** Your instructions **
Pick out every line in the records that contains the string "width". Matching is case-sensitive.

Item position entries
+ + + + + + +

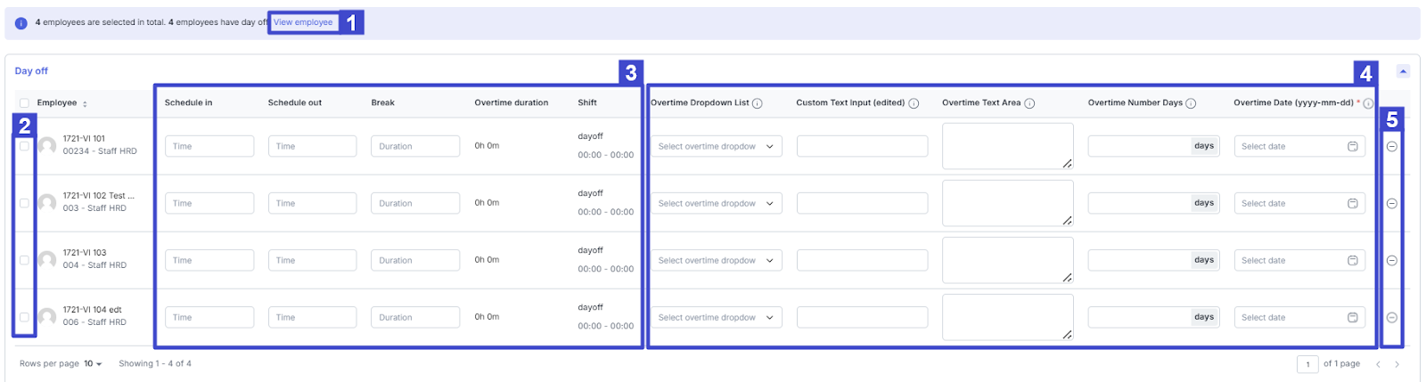Click the Day off section title
The width and height of the screenshot is (1426, 382).
pos(31,70)
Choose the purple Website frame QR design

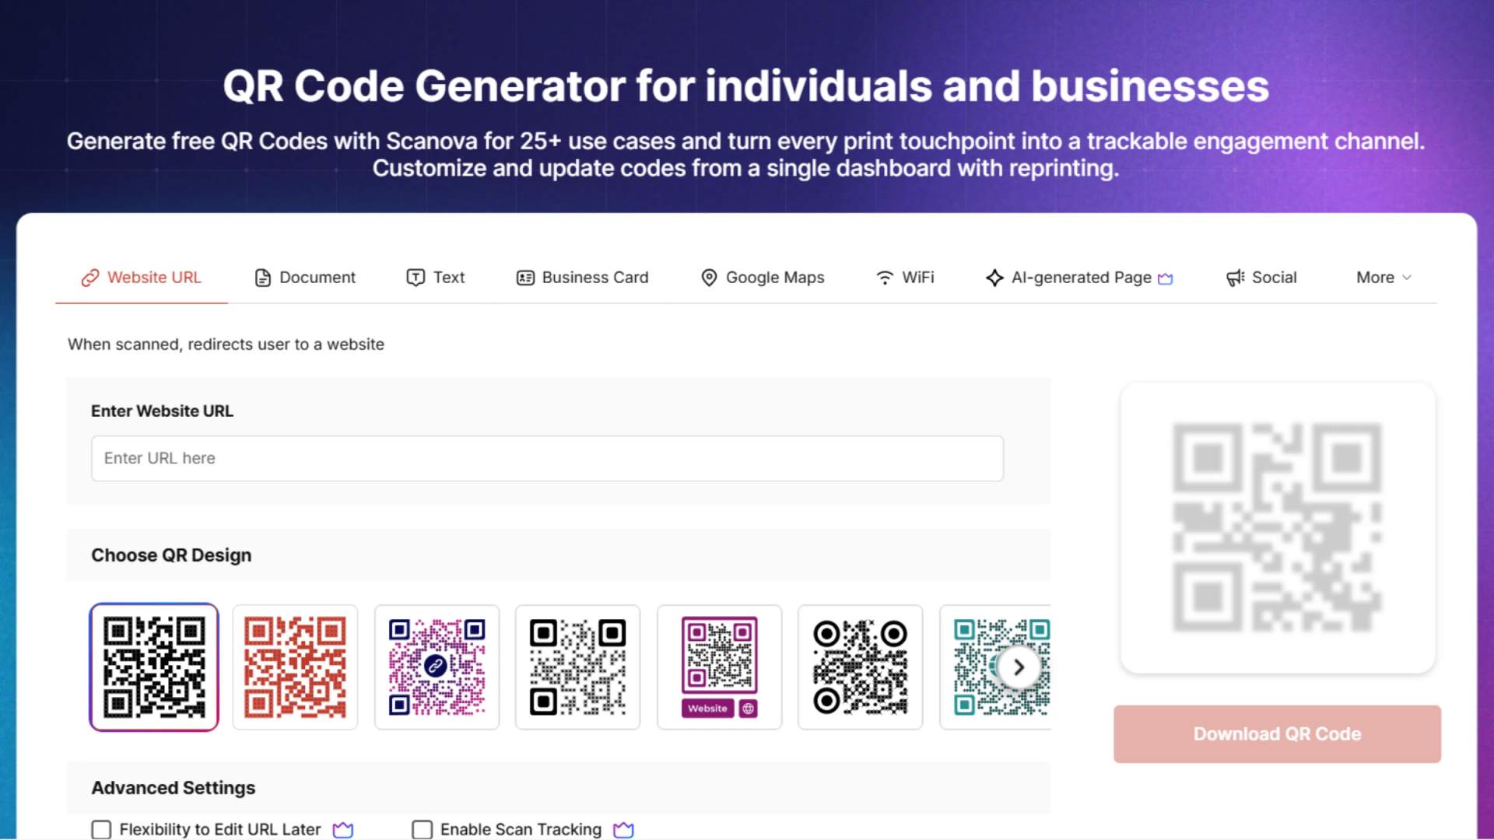[720, 667]
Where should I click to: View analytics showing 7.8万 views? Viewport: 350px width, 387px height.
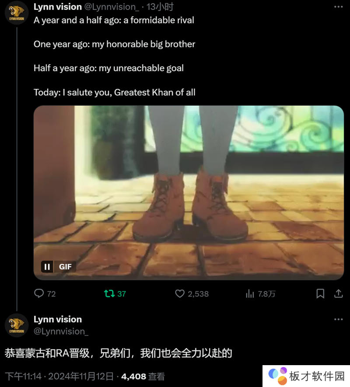tap(260, 294)
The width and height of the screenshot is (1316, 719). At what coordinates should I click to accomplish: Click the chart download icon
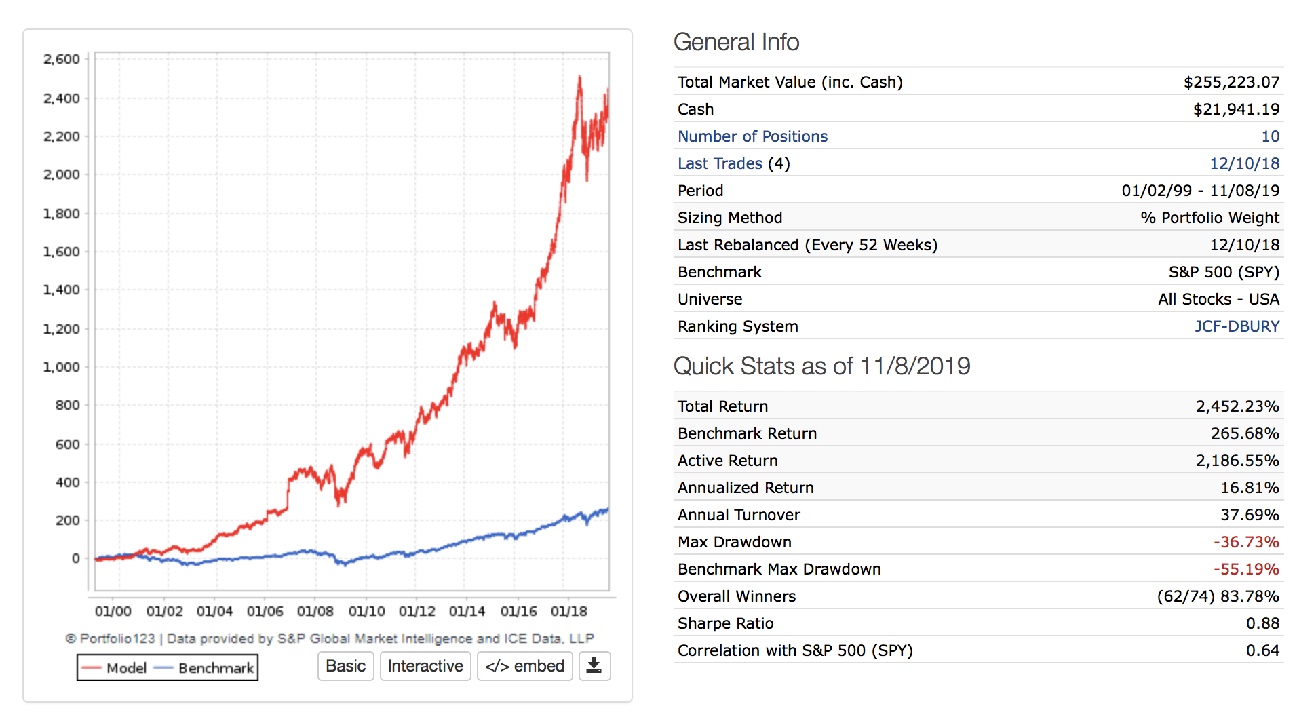pyautogui.click(x=594, y=665)
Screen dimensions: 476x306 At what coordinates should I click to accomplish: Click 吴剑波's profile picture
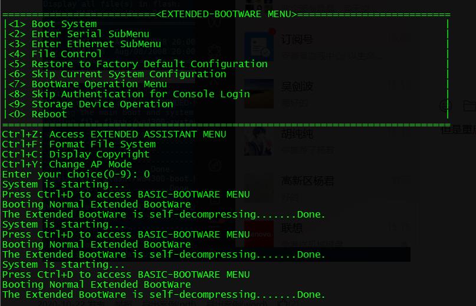[259, 93]
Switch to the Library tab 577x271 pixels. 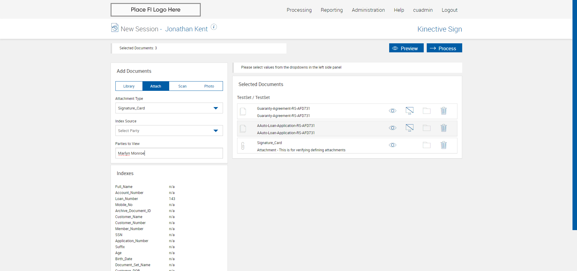129,86
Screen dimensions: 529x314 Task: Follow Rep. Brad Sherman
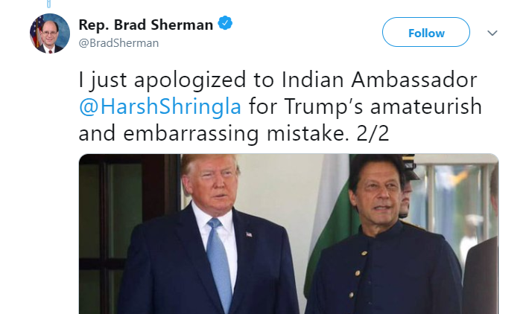click(x=425, y=32)
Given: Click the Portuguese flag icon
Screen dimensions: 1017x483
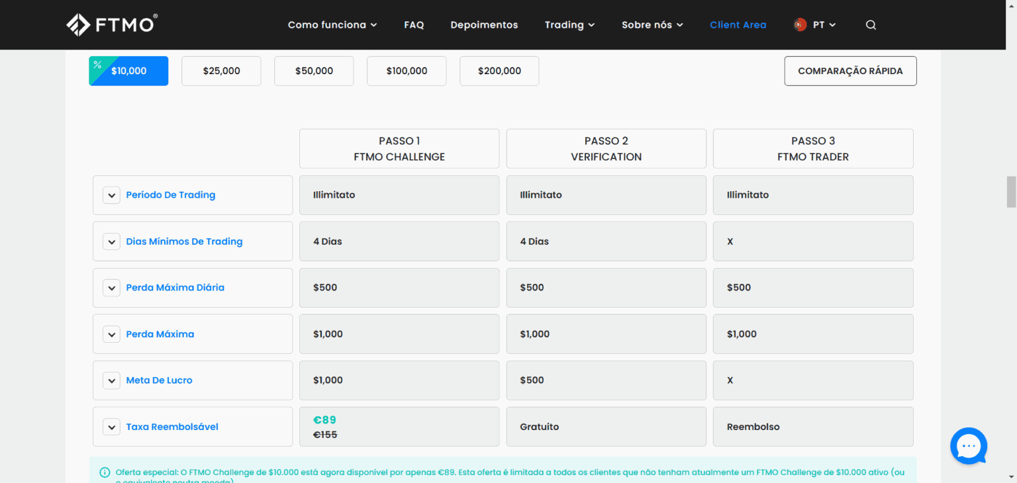Looking at the screenshot, I should (x=799, y=24).
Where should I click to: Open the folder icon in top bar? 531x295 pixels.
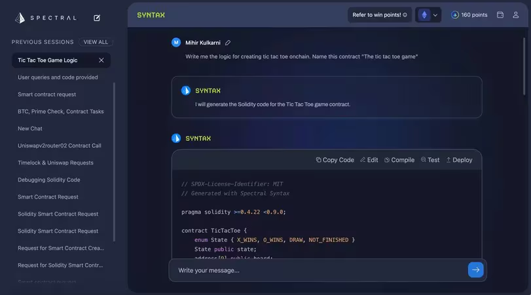coord(500,15)
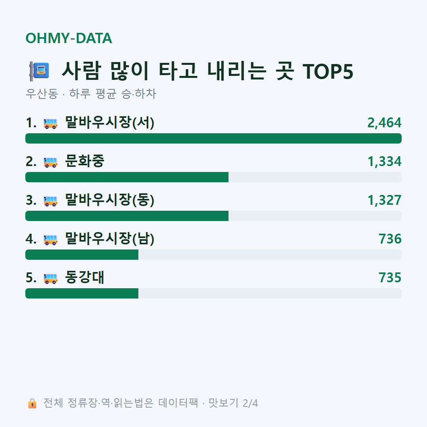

+ + + + + + +

** Full output **
The width and height of the screenshot is (1426, 382).
Where should I click to: View analytics showing 7.8万 views? Viewport: 350px width, 387px height.
The width and height of the screenshot is (1316, 719). At what coordinates should I click to accomplish: Click the chart download icon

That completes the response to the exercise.